*INSTRUÇÃO A*
No excerto sobre os trabalhos de Ariana Aragão, João Sobral e Frederico Pereira, quem é indicado como autor da ilustração?
*INSTRUÇÃO B*
Traduza para inglês a seguinte frase do excerto sobre os trabalhos de Ariana Aragão, João Sobral e Frederico Pereira: "Discorrendo sobre as faculdades de ver ao longe e ao perto do ponto de vista filosófico, o autor re-liga o mito e o sistema de crenças à beleza da palavra e à criação de sentido(s)."
*INSTRUÇÃO C*
Prossiga o excerto sobre os trabalhos de Ariana Aragão, João Sobral e Frederico Pereira a partir da última frase apresentada.

*EXCERTO DA FONTE*
>>>

Discorrendo sobre as faculdades de ver ao longe e ao perto do ponto
de vista filosófico, o autor re-liga o mito e o sistema de crenças
à beleza da palavra e à criação de sentido(s). A ilustração é
de Rui Rasquinho.
Ariana
Aragão
mostra o seu “Plástico Fetiche” através de um mergulho sórdido
no ambiente de decadência, exclusão, desvalorização social e
destruição de ilusões em que se move uma trabalhadora do sexo,m
contraponto com o fascínio doentio que a sordidez nas relações
humanas exerce no voyeurismo de uma sociedade míope.
João
Sobral
expõe outro lado da miopia social numa mini banda desenhada onde
descreve, em poquíssimas palavras, a indiferença dos privilegiados e, mesmo, dos remediados que o sistema económico-financeiro empurra para
a miséria.
Frederico
Pereira
centra-se na dificuldade em remar contra a maré, ao compreender a
recusa da sociedade em lutar contra a solidão que implica a
degradação progressiva do corpo físico, a par da também
progressiva alienação da mente. A miopia voluntária da sociedade
para com este lado do real serve de base à construção do discurso
duríssimo do seu “Contracorrente”.

<<<

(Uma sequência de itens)
>>>

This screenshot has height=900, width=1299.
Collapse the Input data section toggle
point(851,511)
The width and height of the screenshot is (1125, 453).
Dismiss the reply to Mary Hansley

<<<

*RESPOSTA A*
A ilustração é de Rui Rasquinho.

*RESPOSTA B*
Discussing the faculties of seeing far and near from a philosophical point of view, the author reconnects myth and the belief system to the beauty of the word and to the creation of meaning(s).

*RESPOSTA C*
Inês
Fonseca e Santos
apresenta uma miopíssima “Lagarta Listrada”, de onde sobressai
um discurso intencionalmente híbrido entre o Português Europeu e
Brasileiro e, ao mesmo tempo, as intertextualidades com os contos
tradicionais como “O Capuchinho Vermelho”, com a poesia de Manuel
Bandeira e
com o discurso do absurdo e de cariz surrealista de Lewis
Carroll
em “Alice no País das Maravilhas”. Ilustrou Catarina
Vieira.
A
hilariante ilustração da contra-capa é de Pardal/Shut
up Cláudia a representar
uma Eva e um Adão míopes, totalmente desorientados na procura do
fruto proibido, procurando-o no chão, enquanto ele se encontra nas
árvores. O trocadilho fonético que lhe serve de legenda poderia
figurar no semanário de Charlie Hebdo, “Num bejo uma piça!” é
o mais perfeito retrato da MIOPIA. E com esta me calo.